The next day, he remembered, hot ash had fallen on the town and out to sea. Apparently this was quite normal. It was difficult to breathe and the tarmac on the roads bubbled. He met with the terrorist’s sister in a café across from a tennis club called Roland Garros, which had beautiful red clay courts. Her name was Monique. She was more forthcoming.
‘I don’t want money or that,’ she said. ‘You can buy me breakfast if you like.’
She was a hairdresser. She wore a miniskirt and sunglasses with plastic diamonds glued to the sides.
‘The thing about my brother is he’s really shy. At least he was,’ she corrected herself, ‘I haven’t seen him in years.’
The volcano was still rumbling under the town. The morning was heavy with languor. She lit a cigarette and inhaled. The magma, the weather, himself; everything felt saved up.
‘He was the best stud
ent in his class. For some reason the French didn’t give him a scholarship. That’s how he ended up in Pakistan. If France had come through for him, he’d probably be a maths teacher now.’ She sipped her coffee. ‘He liked maths. This word terrorist. I don’t like it. My brother only fights to support his family. The rest is made up.’

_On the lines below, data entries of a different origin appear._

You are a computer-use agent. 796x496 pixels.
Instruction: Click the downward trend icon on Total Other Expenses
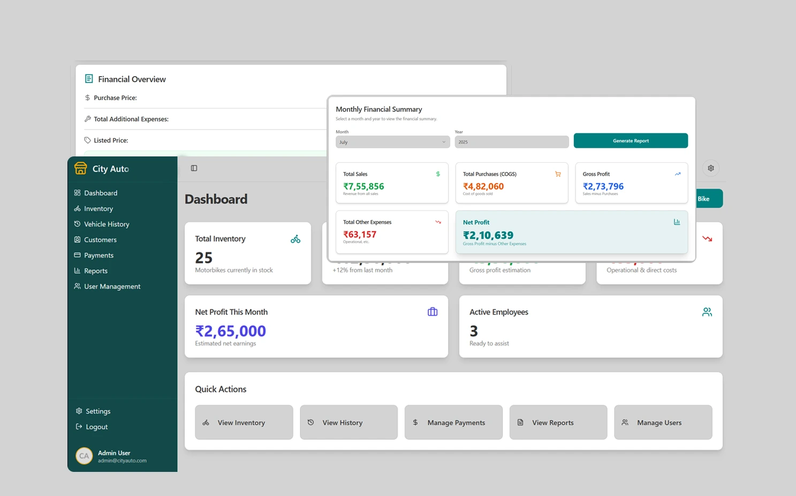438,221
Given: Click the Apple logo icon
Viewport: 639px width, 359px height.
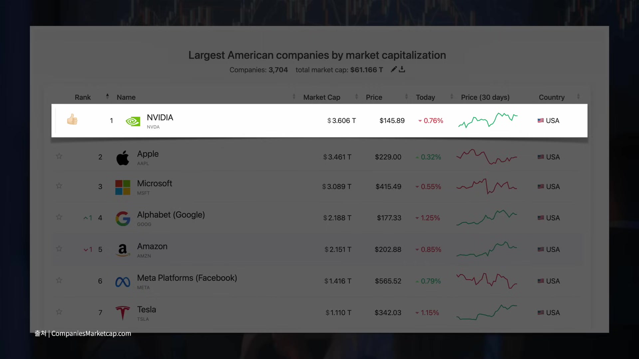Looking at the screenshot, I should [x=122, y=158].
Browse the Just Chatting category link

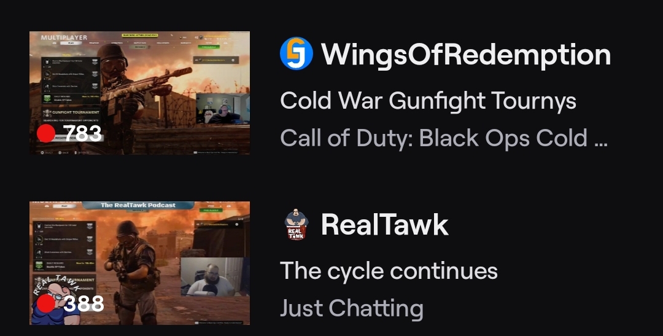click(x=351, y=308)
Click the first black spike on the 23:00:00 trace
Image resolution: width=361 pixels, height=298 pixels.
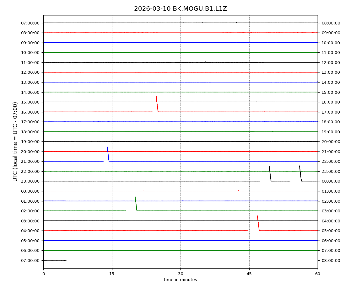[x=270, y=173]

‘Your mother says she hasn’t had any money from him.’
‘Don’t listen to a word she says. I bet she was wearing the earrings he sent her.’
‘Crescent moons?’
‘That’s them. He sends money every month. His wife and kids live with me. She gets money transfers too. We’re a close family.’
She was unguarded. She even told him which money bureau the terrorist’s wife picked the transfers up from.

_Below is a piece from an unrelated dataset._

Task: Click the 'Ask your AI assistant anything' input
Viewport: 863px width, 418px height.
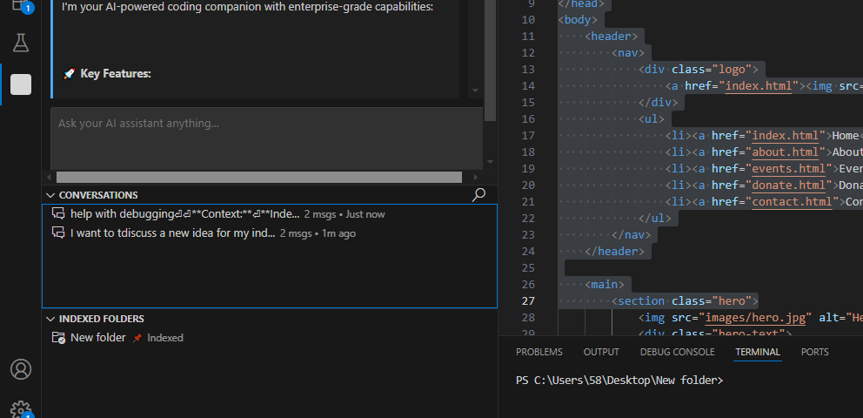Action: coord(265,138)
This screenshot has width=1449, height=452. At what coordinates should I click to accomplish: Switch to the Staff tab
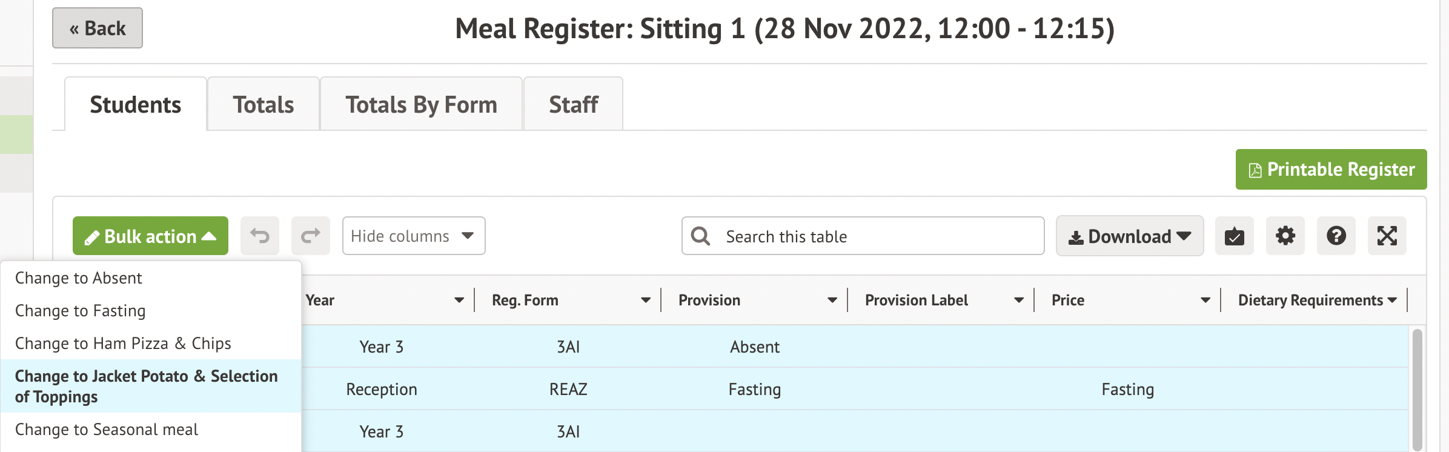point(573,105)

‘Has your brother ever come back to the island?’ he asked.
‘Course not! The police would have him in a minute. He’s gone for good. He’s an important man now.’
‘Do you find yourself embarrassed to talk about him? He’s killed a lot of innocent people.’
She shrugged. ‘Why should I be embarrassed? He has his cause. He wants to help the Palestinians. Who else is fighting for them?’
‘You said he was fighting for the family.’
‘Come on now.’
The French news played on a television. He ordered another coffee and a pastry. It was winter in France. There were blizzards in Auvergne. There was a picture of a ski slope, of snow blowing over a road and sheep huddled by a wall.
‘A lot of snow in France this year,’ she remarked.
When they came out of the café there were soldiers on the street. They belonged to the national army but looked like French paratroopers, with fatigues tucked into their boots, short-barrelled machine guns on their backs and some wearing mirrored sunglasses. There were no jobs on the island. There were always coups. Another one was on its way.